O presidente Donald Trump disse que os Estados Unidos intervirão se o Irã matar manifestantes que protestam contra a crise econômica no país do Oriente Médio.
Alguns desses protestos terminaram em confronto com a polícia e resultaram em mortes.
“Se o Irã atirar e matar violentamente manifestantes pacíficos, o que é de seu costume, os Estados Unidos da América virão em seu socorro. Estamos carregados e prontos para agir”, escreveu ele no Truth Social nesta sexta-feira (2).
Além disso, o Departamento de Estado dos EUA afirmou, em uma publicação na quarta-feira (31), estar preocupado com relatos de que os manifestantes estavam sofrendo “intimidação, violência e prisões”. A agência americana pediu às autoridades para encerrarem a repressão.
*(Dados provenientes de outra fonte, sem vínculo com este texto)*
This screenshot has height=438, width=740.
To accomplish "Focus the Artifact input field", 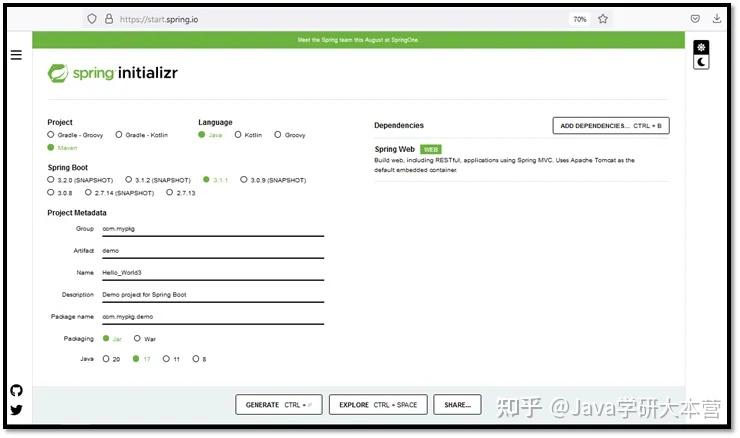I will tap(213, 251).
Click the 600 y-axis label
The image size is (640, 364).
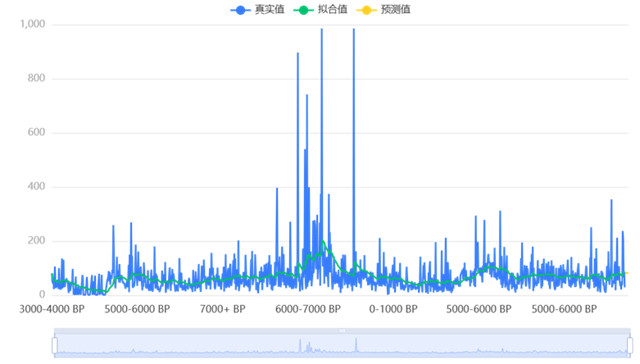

As autoridades iranianas alertaram contra a intervenção dos EUA nos assuntos internos do país. Ali Larijani, chefe da segurança nacional do Irã, disse no X que a interferência americana provocaria “perturbação em toda a região e a destruição dos interesses americanos”.
Ali Shamkhani, um conselheiro próximo do Líder Supremo Ali Khamenei, declarou a segurança nacional do Irã como uma “linha vermelha”.
“Cada intervenção que se aproxime da segurança iraniana… será interrompida com uma resposta lamentável”, disse Shamkhani no X.
Presidente reconhece culpa do governo
O presidente iraniano, Masou Pezeshkian, reconheceu a culpa do governo em um evento com autoridades na quinta-feira (1°).
Ele também disse para que não tentem culpar os Estados Unidos por erros que teriam sido cometidos pelo governo.
“As pessoas estão insatisfeitas; a culpa é nossa. A culpa é sua. Não culpem os Estados Unidos; não culpem — sei lá — outra pessoa. Somos nós que devemos servir, e eles devem estar satisfeitos conosco”, comentou.
“Somos nós que devemos administrar nossos recursos adequadamente. Somos nós que devemos encontrar uma solução para o problema. Somos nós que devemos nos esforçar e encontrar soluções para esses problemas”, concluiu.